WHAT THE TASK ASKS >> Find the line containing "Select page 7 thumbnail in Эскизы pane" in the listing below. Repeat it exactly, along with each following line up to and including the one containing "Given: Click the blue".

....

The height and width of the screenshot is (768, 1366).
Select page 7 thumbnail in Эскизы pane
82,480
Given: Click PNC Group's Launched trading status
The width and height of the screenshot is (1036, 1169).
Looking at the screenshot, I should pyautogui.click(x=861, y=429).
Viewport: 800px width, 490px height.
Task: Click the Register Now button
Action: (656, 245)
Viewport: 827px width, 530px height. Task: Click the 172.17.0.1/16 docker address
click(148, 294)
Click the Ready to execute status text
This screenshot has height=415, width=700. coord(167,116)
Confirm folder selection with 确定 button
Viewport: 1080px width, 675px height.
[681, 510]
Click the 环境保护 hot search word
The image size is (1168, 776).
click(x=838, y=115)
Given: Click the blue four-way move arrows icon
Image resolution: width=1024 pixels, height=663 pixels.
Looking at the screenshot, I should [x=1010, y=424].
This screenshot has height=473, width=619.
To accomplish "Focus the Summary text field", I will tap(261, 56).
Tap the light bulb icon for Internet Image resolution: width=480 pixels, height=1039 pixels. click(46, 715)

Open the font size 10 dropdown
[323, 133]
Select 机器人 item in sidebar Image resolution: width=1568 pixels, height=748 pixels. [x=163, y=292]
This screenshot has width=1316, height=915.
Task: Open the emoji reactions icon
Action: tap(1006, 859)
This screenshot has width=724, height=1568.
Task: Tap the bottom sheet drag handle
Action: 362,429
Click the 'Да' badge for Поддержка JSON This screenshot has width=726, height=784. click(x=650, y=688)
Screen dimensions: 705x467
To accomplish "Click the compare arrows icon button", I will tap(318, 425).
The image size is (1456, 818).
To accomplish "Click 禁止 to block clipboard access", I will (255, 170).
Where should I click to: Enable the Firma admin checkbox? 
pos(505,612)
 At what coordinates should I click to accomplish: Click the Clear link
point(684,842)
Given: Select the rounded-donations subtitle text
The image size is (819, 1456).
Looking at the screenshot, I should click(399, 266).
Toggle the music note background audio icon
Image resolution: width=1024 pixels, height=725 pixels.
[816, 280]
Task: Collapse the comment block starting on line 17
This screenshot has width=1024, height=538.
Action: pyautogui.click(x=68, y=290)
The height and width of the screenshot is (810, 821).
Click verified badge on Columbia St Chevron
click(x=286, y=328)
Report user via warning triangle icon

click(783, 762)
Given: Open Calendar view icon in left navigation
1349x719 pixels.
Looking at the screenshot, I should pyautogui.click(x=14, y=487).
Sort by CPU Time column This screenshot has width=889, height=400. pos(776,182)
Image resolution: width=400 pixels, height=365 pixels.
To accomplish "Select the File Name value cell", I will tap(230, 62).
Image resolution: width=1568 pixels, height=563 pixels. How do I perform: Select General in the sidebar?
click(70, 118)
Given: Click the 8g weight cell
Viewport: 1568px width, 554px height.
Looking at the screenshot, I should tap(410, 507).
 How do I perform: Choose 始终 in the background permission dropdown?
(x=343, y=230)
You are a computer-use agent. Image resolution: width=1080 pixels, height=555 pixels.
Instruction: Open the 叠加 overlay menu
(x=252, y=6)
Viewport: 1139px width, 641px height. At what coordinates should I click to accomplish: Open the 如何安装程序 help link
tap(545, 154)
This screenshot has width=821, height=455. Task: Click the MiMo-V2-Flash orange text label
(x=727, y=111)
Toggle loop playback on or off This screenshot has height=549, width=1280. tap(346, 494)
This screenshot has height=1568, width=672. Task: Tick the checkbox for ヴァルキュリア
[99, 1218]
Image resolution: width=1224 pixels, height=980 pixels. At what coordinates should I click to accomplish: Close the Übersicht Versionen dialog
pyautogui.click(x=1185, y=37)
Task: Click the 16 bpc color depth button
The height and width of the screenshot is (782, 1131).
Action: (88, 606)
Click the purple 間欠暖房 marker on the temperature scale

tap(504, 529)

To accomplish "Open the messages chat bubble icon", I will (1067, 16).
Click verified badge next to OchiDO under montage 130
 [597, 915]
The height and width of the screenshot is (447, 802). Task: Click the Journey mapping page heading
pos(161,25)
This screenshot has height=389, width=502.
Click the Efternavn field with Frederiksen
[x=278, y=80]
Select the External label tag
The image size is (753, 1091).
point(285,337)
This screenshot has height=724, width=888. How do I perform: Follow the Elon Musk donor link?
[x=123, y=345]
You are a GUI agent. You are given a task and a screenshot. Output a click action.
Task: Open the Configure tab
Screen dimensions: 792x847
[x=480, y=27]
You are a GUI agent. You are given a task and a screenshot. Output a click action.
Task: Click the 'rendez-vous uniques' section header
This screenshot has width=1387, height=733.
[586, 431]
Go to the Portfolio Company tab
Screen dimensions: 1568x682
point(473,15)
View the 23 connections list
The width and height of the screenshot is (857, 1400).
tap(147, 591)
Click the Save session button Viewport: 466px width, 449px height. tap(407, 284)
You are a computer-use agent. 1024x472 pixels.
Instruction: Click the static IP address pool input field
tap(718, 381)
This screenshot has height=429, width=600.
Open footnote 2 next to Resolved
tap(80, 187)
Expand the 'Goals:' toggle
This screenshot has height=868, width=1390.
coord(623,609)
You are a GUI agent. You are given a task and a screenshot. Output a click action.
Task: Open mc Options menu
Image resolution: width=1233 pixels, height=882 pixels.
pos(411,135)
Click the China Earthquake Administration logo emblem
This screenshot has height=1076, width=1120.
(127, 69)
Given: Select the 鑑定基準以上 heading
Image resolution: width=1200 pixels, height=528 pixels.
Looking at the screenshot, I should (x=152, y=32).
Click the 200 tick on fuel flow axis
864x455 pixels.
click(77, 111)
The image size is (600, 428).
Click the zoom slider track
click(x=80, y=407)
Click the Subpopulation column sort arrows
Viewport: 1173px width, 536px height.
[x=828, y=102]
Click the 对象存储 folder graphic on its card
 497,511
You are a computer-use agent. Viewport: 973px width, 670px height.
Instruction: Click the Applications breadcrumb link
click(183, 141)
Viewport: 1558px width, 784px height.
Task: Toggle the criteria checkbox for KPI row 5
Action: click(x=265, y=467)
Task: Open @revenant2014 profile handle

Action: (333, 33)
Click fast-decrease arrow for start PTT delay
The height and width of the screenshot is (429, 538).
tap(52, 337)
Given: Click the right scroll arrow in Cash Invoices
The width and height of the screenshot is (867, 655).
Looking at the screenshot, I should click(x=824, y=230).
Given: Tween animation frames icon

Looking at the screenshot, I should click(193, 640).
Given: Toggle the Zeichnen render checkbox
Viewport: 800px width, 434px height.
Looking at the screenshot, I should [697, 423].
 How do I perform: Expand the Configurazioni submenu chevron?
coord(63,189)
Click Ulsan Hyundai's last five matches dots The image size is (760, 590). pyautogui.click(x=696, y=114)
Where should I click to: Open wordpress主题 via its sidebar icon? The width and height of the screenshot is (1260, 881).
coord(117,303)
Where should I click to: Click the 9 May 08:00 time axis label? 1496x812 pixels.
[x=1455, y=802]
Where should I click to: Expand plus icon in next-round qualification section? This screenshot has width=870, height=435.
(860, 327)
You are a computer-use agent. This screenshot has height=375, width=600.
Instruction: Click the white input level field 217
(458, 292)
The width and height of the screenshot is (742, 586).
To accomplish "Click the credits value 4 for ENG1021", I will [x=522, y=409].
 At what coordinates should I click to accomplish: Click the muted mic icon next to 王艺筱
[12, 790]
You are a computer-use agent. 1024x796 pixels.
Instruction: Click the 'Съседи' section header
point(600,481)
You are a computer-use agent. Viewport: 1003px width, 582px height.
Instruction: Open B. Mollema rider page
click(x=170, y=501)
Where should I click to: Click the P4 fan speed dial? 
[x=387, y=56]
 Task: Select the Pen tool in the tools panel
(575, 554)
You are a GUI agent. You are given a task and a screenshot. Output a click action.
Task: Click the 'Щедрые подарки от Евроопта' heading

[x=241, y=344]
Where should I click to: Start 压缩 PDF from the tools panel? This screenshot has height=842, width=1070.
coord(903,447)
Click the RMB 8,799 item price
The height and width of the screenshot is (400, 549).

....

SOLUTION >>
Select page 7 thumbnail in Эскизы pane
82,480
Given: Click PNC Group's Launched trading status
The width and height of the screenshot is (1036, 1169).
Looking at the screenshot, I should pyautogui.click(x=861, y=429).
Viewport: 800px width, 490px height.
Task: Click the Register Now button
Action: (656, 245)
Viewport: 827px width, 530px height. Task: Click the 172.17.0.1/16 docker address
click(148, 294)
Click the Ready to execute status text
This screenshot has height=415, width=700. coord(167,116)
Confirm folder selection with 确定 button
Viewport: 1080px width, 675px height.
[681, 510]
Click the 环境保护 hot search word
The image size is (1168, 776).
click(x=838, y=115)
Given: Click the blue four-way move arrows icon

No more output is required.